By default, Obevo will refer to an object by its default catalog/database. For example:

  • In DB2: schema1.object1
  • In SQL Server: schema1..object1 (note the extra period)

We imply the schema user here (e.g. dbo - schema1.dbo.object1)

If you need to define your objects in a schema within the database, consider the following:

  • If you want to manage multiple schemas within your database, you will need to map each database+schema combination to a logical schema
  • Use the schemaOverride element to define the database/schema combination, e.g.
<!--schema override example -->
<dbSystemConfig type="SYBASE_ASE">
    <schemas>
        <schema name="SCHEMA1" />
        <schema name="SCHEMA2" />
    </schemas>
    <environments>
    <dbEnvironment name="test" ...>
        <schemaOverrides>
            <!-- note - many logical schemas can map to different schemas within the same database -->
            <schemaOverride schema="SCHEMA1" overrideValue="mydatabase.myschema1" />
            <schemaOverride schema="SCHEMA2" overrideValue="mydatabase.myschema2" />
        </schemaOverrides>
        ...
    </dbEnvironment>
    </environments>
</dbSystemConfig>
  • In your DB object code, if you need to refer to the schema, then you can use the tokens <logicalSchema>_schemaSuffixed and <logicalSchema>_subschemaSuffixed to give you either the “mydatabase.myschema1.” token value or “myschema1.” token value, respectively
CREATE TABLE ${SCHEMA1_subschemaSuffixed}myobject ( ... )

Advanced Environment Management

You can do more advanced environment management with Obevo, including tokenization, permission management, and environment-specific deployments.

See the Environment Management page for more information, though you should first understand the rest of this page and the DB project structure basics.

Schema folders

Underneath your root folder, you should define a folder for each of the logical schemas that you will maintain in this module.

For each schema, you will then define the table, sp, view, data, … folders

Separating Schema Packaging from Config

In some use cases, you may want to separate the directories in which your config and your schema folders reside.

It is worth going through the rest of this page first to understand the basics.
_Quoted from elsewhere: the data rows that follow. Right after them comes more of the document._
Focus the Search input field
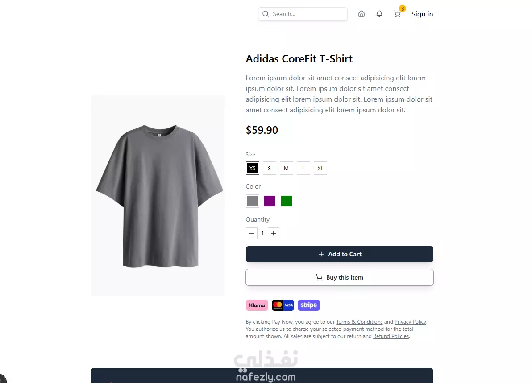This screenshot has width=532, height=383. pos(303,14)
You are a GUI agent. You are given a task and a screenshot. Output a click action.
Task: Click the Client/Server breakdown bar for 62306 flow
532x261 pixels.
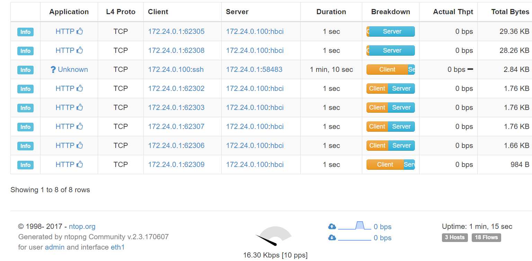pyautogui.click(x=390, y=146)
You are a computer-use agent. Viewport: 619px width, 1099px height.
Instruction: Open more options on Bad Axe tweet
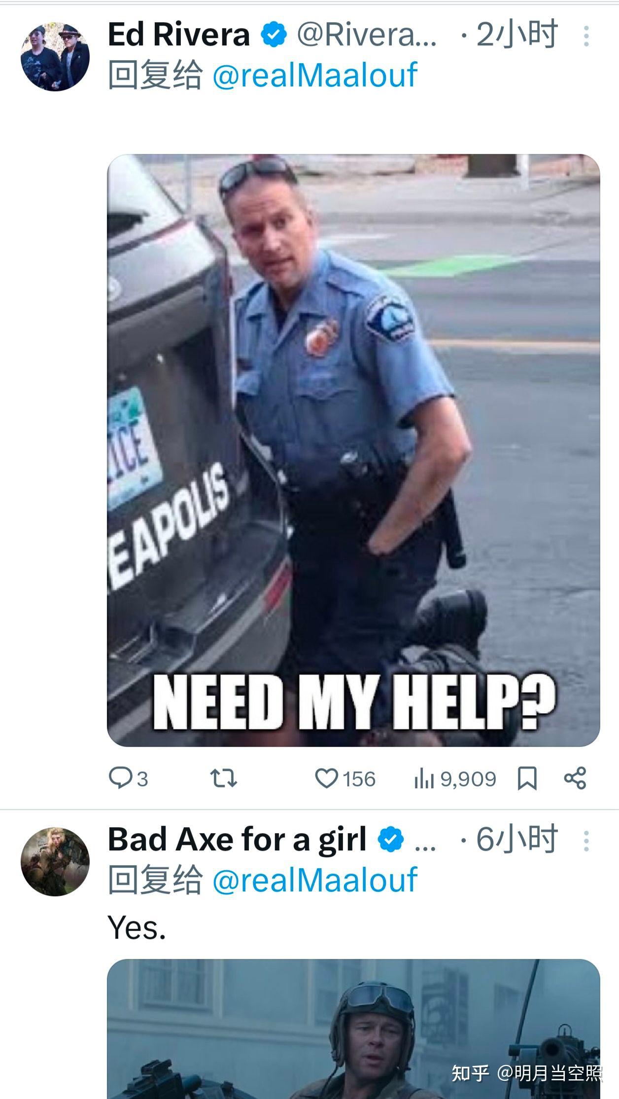tap(586, 841)
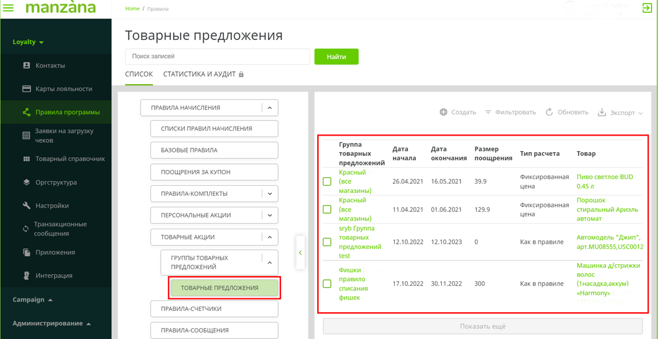Click the Создать plus icon
This screenshot has width=658, height=339.
444,112
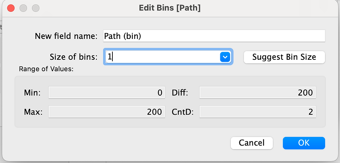This screenshot has width=340, height=163.
Task: Select the Min value field
Action: (x=107, y=93)
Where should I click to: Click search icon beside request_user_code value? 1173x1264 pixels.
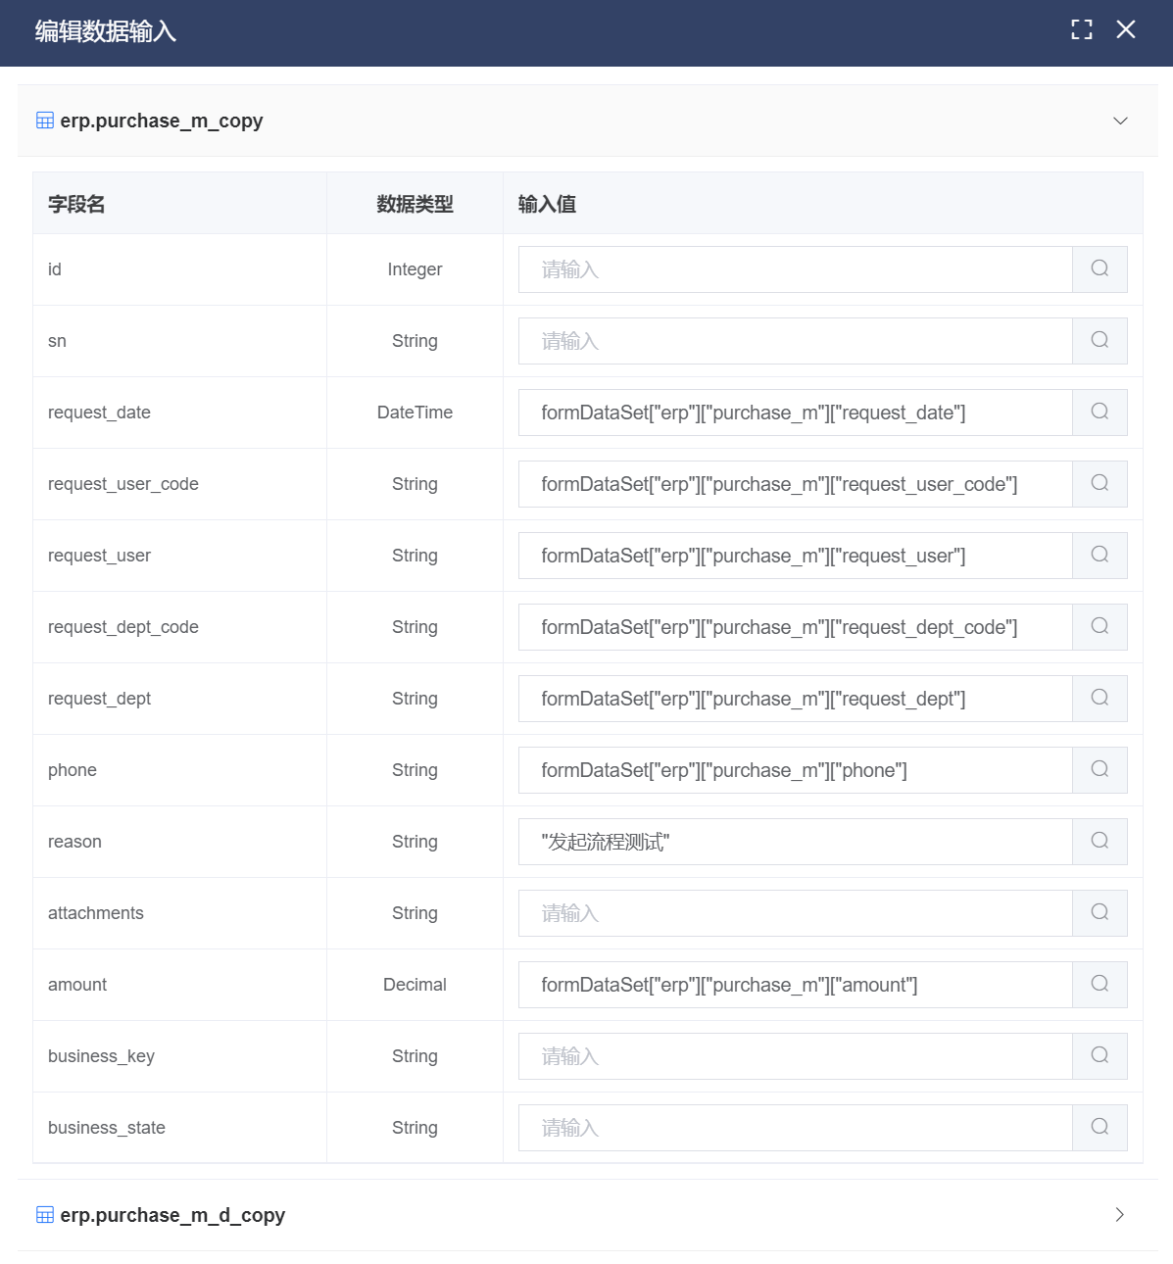(x=1100, y=484)
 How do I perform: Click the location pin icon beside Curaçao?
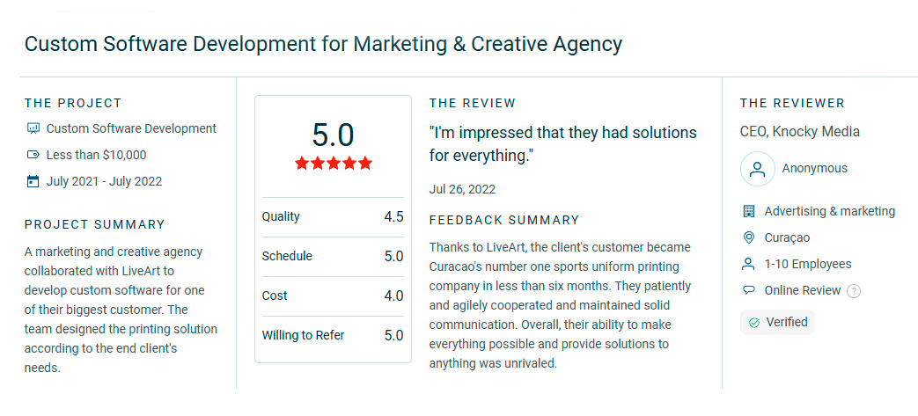point(748,237)
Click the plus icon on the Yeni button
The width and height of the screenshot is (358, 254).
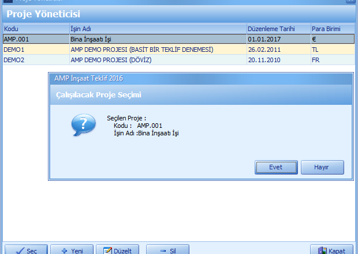pyautogui.click(x=64, y=251)
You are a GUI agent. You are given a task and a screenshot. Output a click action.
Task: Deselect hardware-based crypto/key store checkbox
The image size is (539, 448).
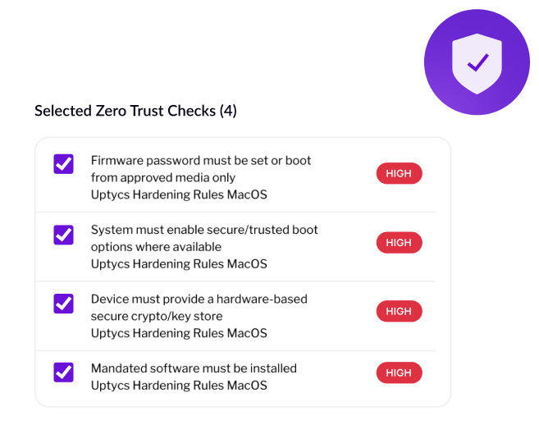[64, 304]
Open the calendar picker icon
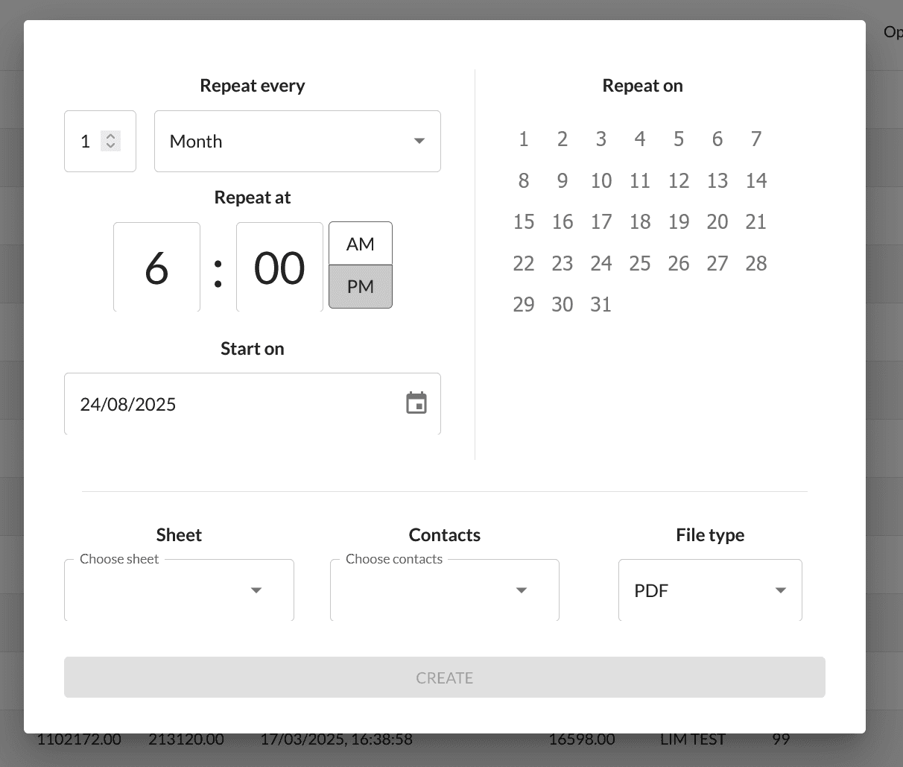Viewport: 903px width, 767px height. point(416,403)
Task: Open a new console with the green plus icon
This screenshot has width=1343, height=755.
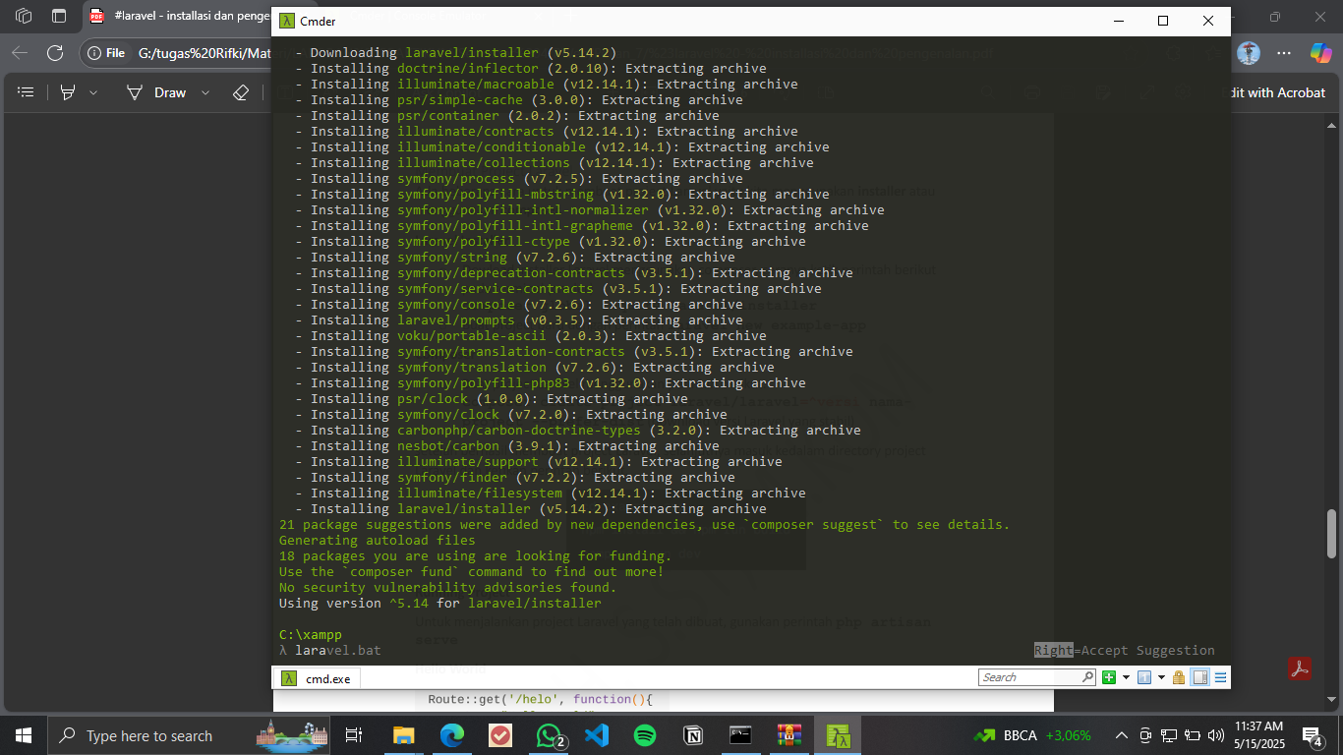Action: pos(1109,676)
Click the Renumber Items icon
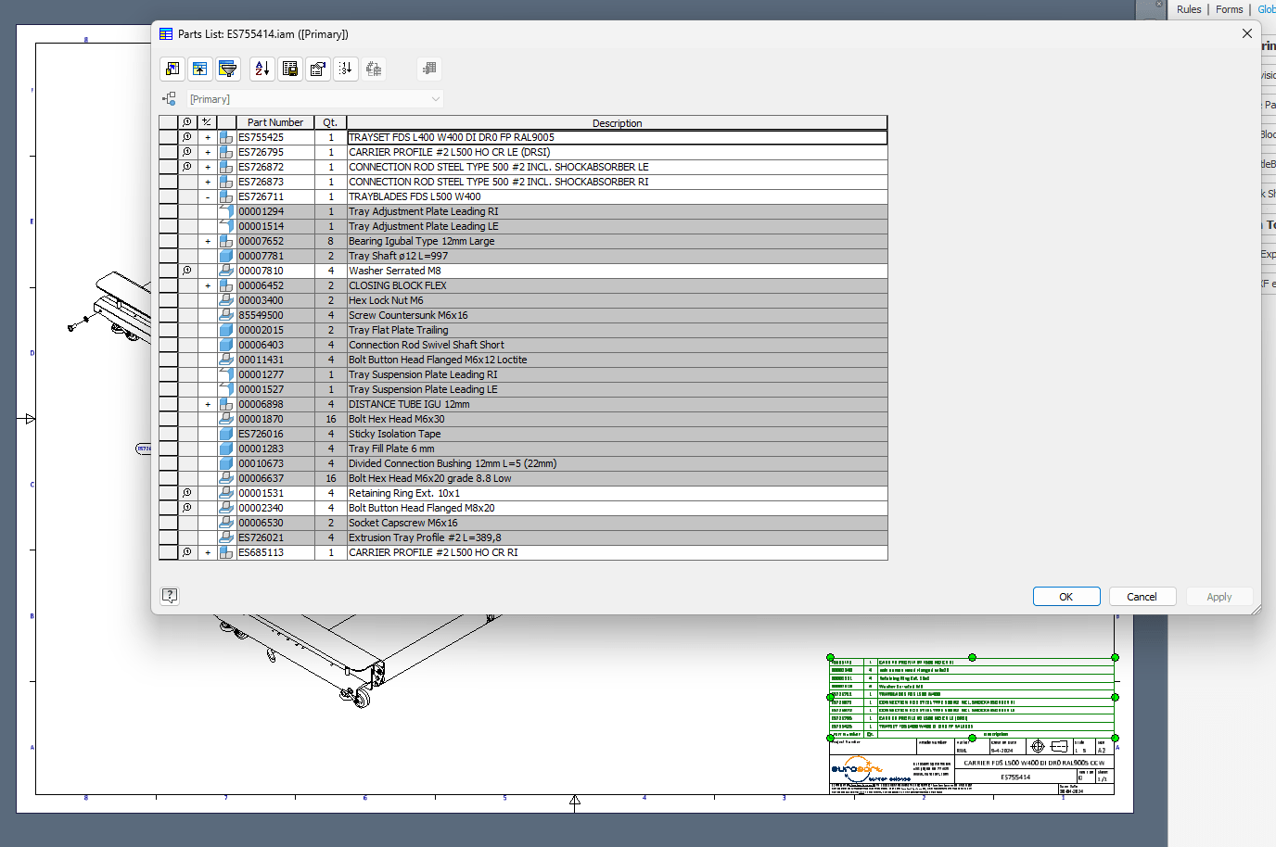Image resolution: width=1276 pixels, height=847 pixels. (345, 68)
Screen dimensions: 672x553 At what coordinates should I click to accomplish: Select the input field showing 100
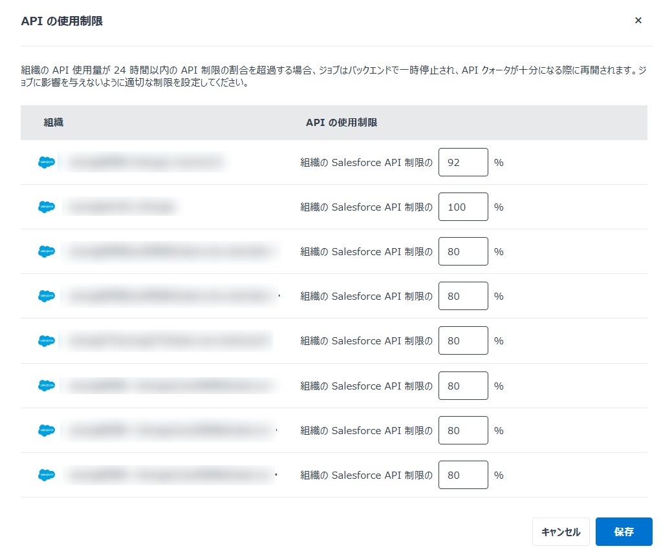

But if you do want to explore separating your config and schemas, please see the schema-and-config-packaging page for more details.

File Structure (for all object types)

Structure

Your table definitions will go under the table folder in the schemas

As mentioned in the intro doc, the goal here is to promote a db-object-oriented structure for your code base. Hence:

  • Particular object types are rooted under folders of that name (e.g. tables go in /table, stored procedures under /sp, /view, /function, /data, /sequence, and so on)
  • Changes for a particular db object will go into a file named of that object, e.g.
table/PRODUCT.sql
table/ACCOUNT.ddl
table/ENTITY.sql
table/codes/NET_TYPE.sql
table/codes/INSTRUMENT.ddl
table/codes/PROD_TYPE.fx.abc.sql
table/codes/PROD_TYPE.fi.abc.sql
view/V_PRODUCT.sql
view/V_ENTITY.sql
sp/CREATE_PRODUCT.ddl
data/codes/INSTRUMENT.sql
data/NET_TYPE.csv

Naming rules / flexibilities

The only rules to consider here are:

  1. The DB object name should be the first segment of the file name (i.e. before the first dot)
    1. e.g. PRODUCT.sql would correspond to a table named PRODUCT
    2. e.g. ACCOUNT.sql would correspond to a table named ACCOUNT
    3. e.g. PROD_TYPE.fx.abc.sql would correspond to a table named PROD_TYPE (i.e. the intermediate .fx.abc. does not matter
  2. The DB object names must be unique for a particular environment (e.g. multiple files for DB objects named PRODUCT cannot be defined for a particular environment)
    1. In a later section, we will show how to have environment-specific inclusions/exclusions of objects, which would allow the structure involving PROD_TYPE.fi.abc.sql and PROD_TYPE.fx.abc.sql above (not that we encourage doing this a lot)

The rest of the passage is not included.